The reasons for this are pretty simple. If you commit to doing a degree/major that you aren't really interested in, then it doesn't matter how smart or naturally talented you are in that field, you're going to eventually lose motivation and your grades will drop. University work is not so much about intelligence, but determination and hard work. The major you don't enjoy won't even get you a good job (if that's the motivation for doing it), because you're always going to be competing against those who are deathly passionate, and who dedicate every hour of the day to that field. You'll neglect to get internships, or will give a bad impression if you do get one, your GPA will be mediocre at best, you'll fail to make good connections, and then you'll have a degree you hate and no job.

Better to get a degree in an area you love, dedicate all of your time to it, do absolutely stellar at it, and get any job you can.

You don't need your parent's permission to change your degree.

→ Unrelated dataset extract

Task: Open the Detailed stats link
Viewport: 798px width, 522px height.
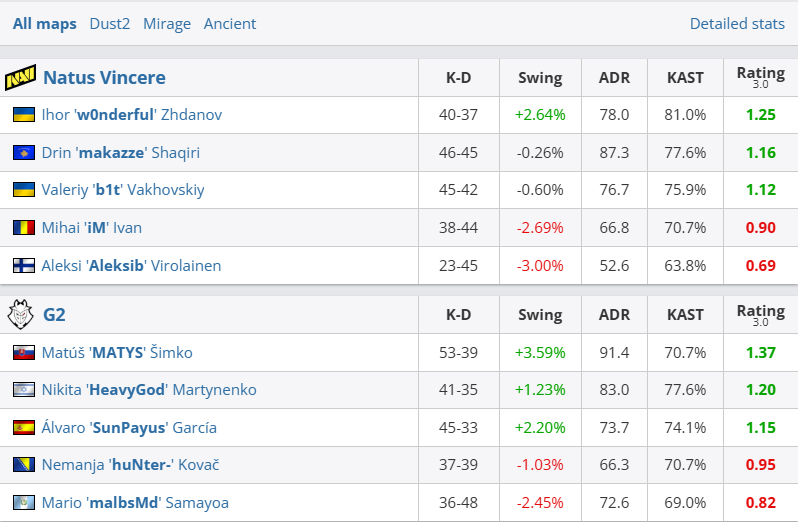Action: point(737,23)
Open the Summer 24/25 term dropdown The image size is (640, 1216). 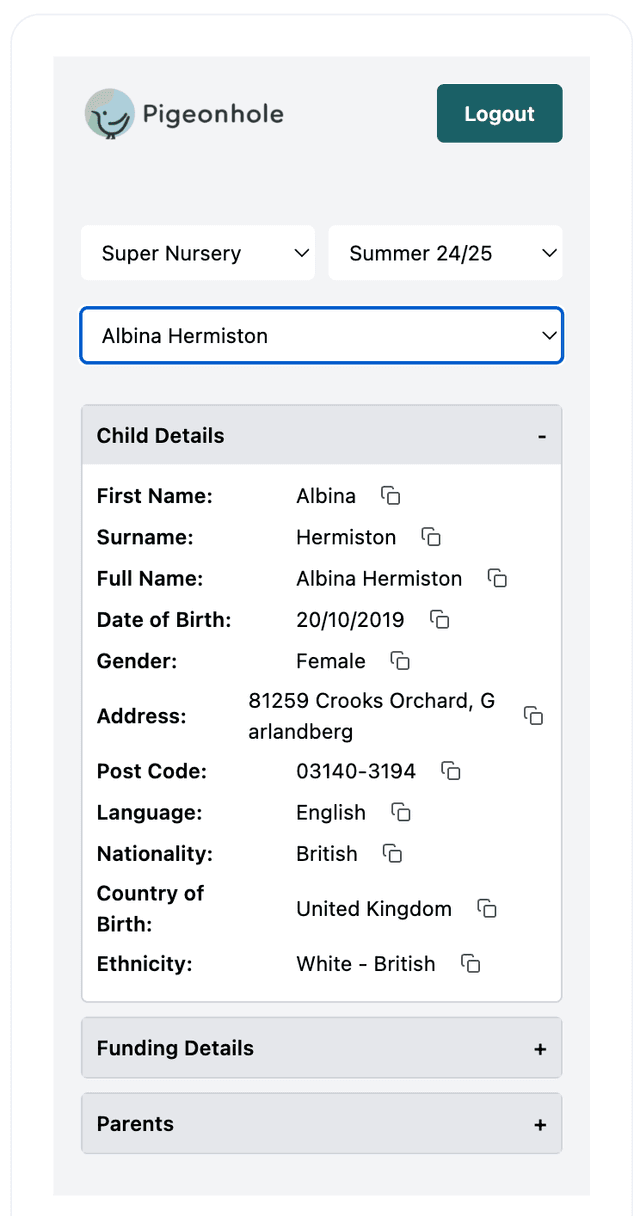(445, 253)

It's your life, so just take the wheel and have responsibility for the direction you're headed. Sooner or later you have to accept that everything you do is your choice. If you stay in a degree you hate, then you can't really complain because you will have made the choice to do so.

But on another tangentially related note: IMO university is not a place for job training. It has always historically been a place of academic learning, with the resultant jobs also in academia. These institutions are not designed to cater for people who are not passionate about their subject, and degrees are not designed to lead into a very specific job. If you're only looking for qualifications for a job then you're going to hate university, because the system is just not made for you.